Driving up to the church was sad. I parked near the back of the building where the playground used to be. This was also the same building where I started elementary school so I had spent a lot of time on the playground equipment with childhood friends in this back lot. This is where we played ‘boys chase the girls’ around the old fashioned merry-go-round and where I watched a classmate on the swing set try to swing so high that he’d flip all the way around the bar. He flew out and broke both arms and the fire department had to come. It was pretty cool. Now the playground is entirely gone. Someone literally paved my childhood paradise and put up a parking lot.
Some of the things inside the building were different too. The pews had been replaced with padded chairs. The balcony was empty and the entrance was blocked. But the smell was the same. As soon as I opened one of the big double doors I caught the aroma of fundamentalism that I’d remembered from those early years. I paused in the foyer to glance around at the surrounding classrooms and remember classmates and teachers that have such solid places in my memories.

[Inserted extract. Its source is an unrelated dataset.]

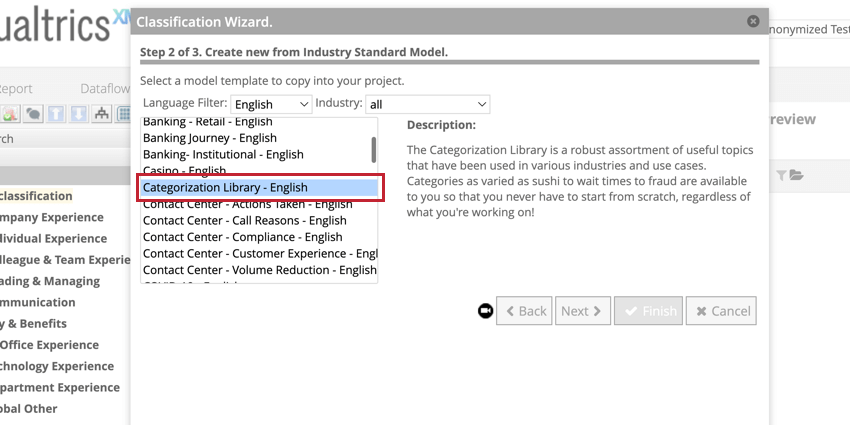Click the blue down arrow toolbar icon
The width and height of the screenshot is (850, 425).
pyautogui.click(x=79, y=114)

I was a bit surprised to be standing in the foyer alone. I arrived five minutes earlier than the starting time that had been advertised on the church’s website and posted on their doors. They hadn’t waited though; the three man band was already into their first or second song when I found a seat in the sanctuary.
There was some disorganization. It was the first Sunday of the year and the Sr. Pastor was still on his holiday break. The Christmas decorations and banners were still spread throughout the sanctuary; then again, I haven’t put mine away at home either. The comment cards, to be filled out and put into the offering baskets weren’t on the chairs so there was a mad rush to make sure all of the visitors, meaning me, had one.
The man who gave the announcements made reference to this being the first service of the New Year and was hopeful that 2011 would be better for the church than 2010 had been. “Do you realize we only meet like this for 78 hours the entire year?” he asked the congregation. 52 weeks at 1.5 hour sessions on Sundays aren’t really that big of a commitment, I realized. How a church uses this time on the weekend certainly impacts the rest of their practices and outreach to their local community.
The hour and a half spent this weekend was used to differentiate between their church community and society. The associate pastor even made several distinctions between the type of “wise” Christians he was asking the congregation to be as opposed to how many other Christians lived. It was hard for me to get past the rhetoric and twice I had to sit on my hands to keep from raising them and challenging one of his offhand comments.
The only further mention of the surrounding community was during the benediction when the pastor prayed that his congregation would all be lights for the lost and dying world. I think that is how they see their gathering, a refuge from the corruption outside and an ark of safety from the coming judgment. It’s not what I expected based on this quote from their denomination’s website:
The Alliance is a unique missionary denomination—a maverick movement into whose soul the Head of the Church breathed “Go!” from the very start. —L.L. King, C&MA President (1978-1987)The inward struggles of this church and the deviation from the missionary heart of their denomination may be some of the reasons why there were only 35 souls in the building on this Sunday morning, including my own.
When I was a young man in this church I remember my family filing out of the building and getting to shake the pastor’s hand. No one had spoken to me on the way in, during, or now on my way out of the service. The young pastor even glanced down at a text message on his phone when I was in front of him getting my communion elements. Possibly I was too much of an enigma for them, wondering what I was doing in their boat.
Just as I was leaving an elderly gentleman asked me why I was taking so many notes during the service. I stuck out my hand, introduced myself, and then told him I was back visiting the church building after many years away. He relaxed and we spent the next several minutes discussing our town, the pastors and friends we had in common, our missionary adventures around the globe, and his wife that he lost this last summer after 50+ years of marriage. He teared up when I asked him how this Christmas season was without her. At the end of our time together, he reached into his vest pocket and pulled out a gospel track that had his name and address printed on the back. It was the only material I had been given that morning. I plan to write him a note today and drop it in the mail, thanking him for our time of sharing yesterday. For some reason I think that is the only follow up that will take place from this first week of visiting the 50 closest religious institutions near my home.